Texte intégral
O. Mazerolle : La manifestation Renault à Bruxelles hier : est-ce que, paradoxalement, elle ne montre pas que l’Europe existe ? Ce n’est plus au niveau national que se situent les enjeux sociaux ?
P. de Villiers : Je crois que l’on peut dire que l’Europe de Vilvorde, c’est l’Europe de Maastricht, c’est-à-dire une Europe sans protection et qui a fait le choix d’ouvrir les frontières et de fermer les usines.
O. Mazerolle : D’accord, mais quand on manifeste maintenant contre le plan Schweitzer, c’est pour non-respect des conventions sociales européennes ?
P. de Villiers : Oui, il y a une grande hypocrisie de la part d’un certain nombre de leaders syndicaux et de leaders politiques, à manifester contre ce qu’ils ont créé par leurs décisions ou leur indécision. Regardons ce qui se passe en ce moment dans l’automobile : pourquoi on licencie en Europe ? Pour deux raisons.

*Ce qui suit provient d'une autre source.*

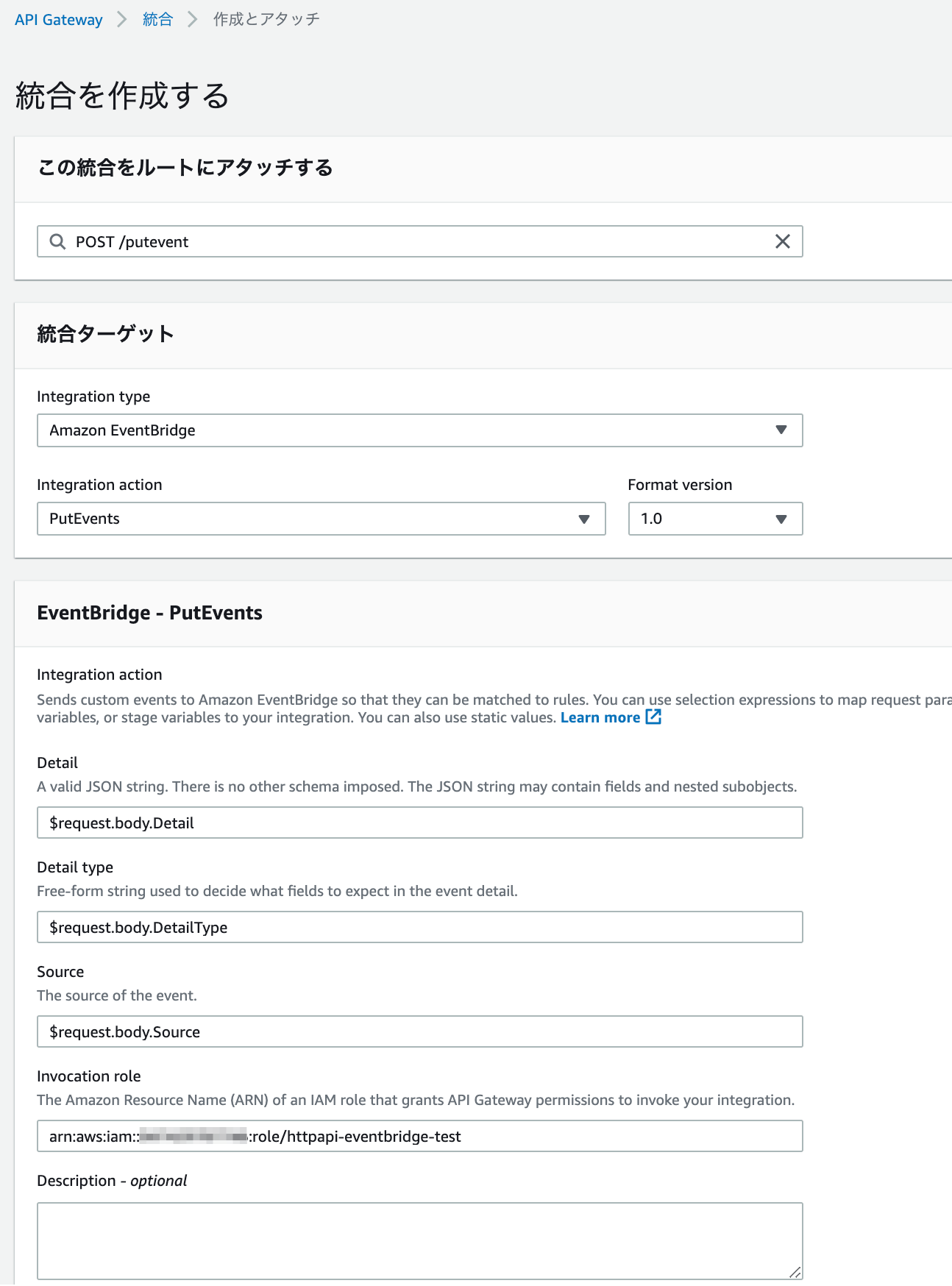The height and width of the screenshot is (1286, 952).
Task: Open 統合 from the breadcrumb trail
Action: [157, 19]
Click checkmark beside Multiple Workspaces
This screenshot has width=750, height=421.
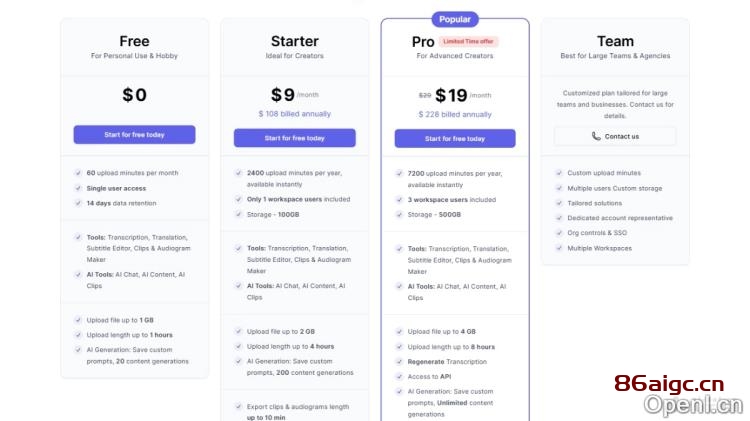[x=559, y=248]
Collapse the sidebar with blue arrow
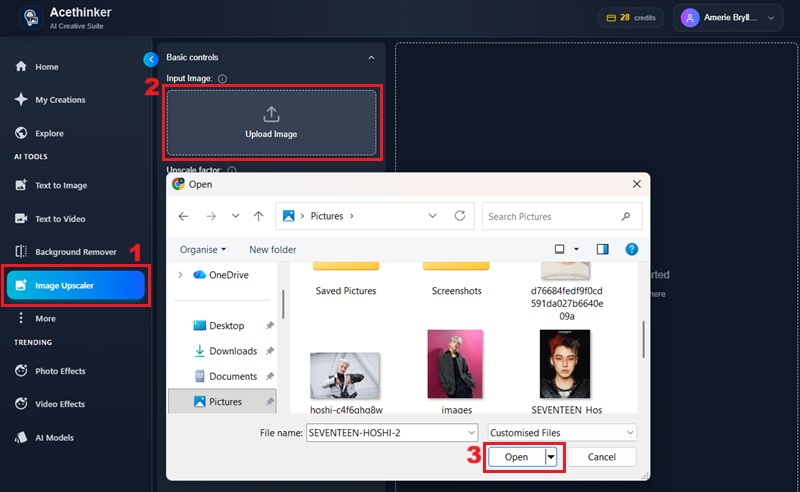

D’abord, parce qu’il est plus rentable d’aller produire des pièces d’assemblage ou des composants automobiles dans les pays à très bas salaires, c’est-à-dire qu’il est plus rentable pour Renault de s’installer au Brésil qu’en Belgique et, deuxième raison, parce que l’Europe de Bruxelles, comme J. Calvet l’avait prédit dans les années 1990-1991, est devenue une véritable passoire, c’est-à-dire que, par exemple, les ventes d’automobiles coréennes ont bondi de 40 % en 1996 avec des tarifs inférieurs de 20 % aux automobiles Renault. Alors moi, je serais tenté de dire : il vaudrait mieux fermer les frontières que les usines.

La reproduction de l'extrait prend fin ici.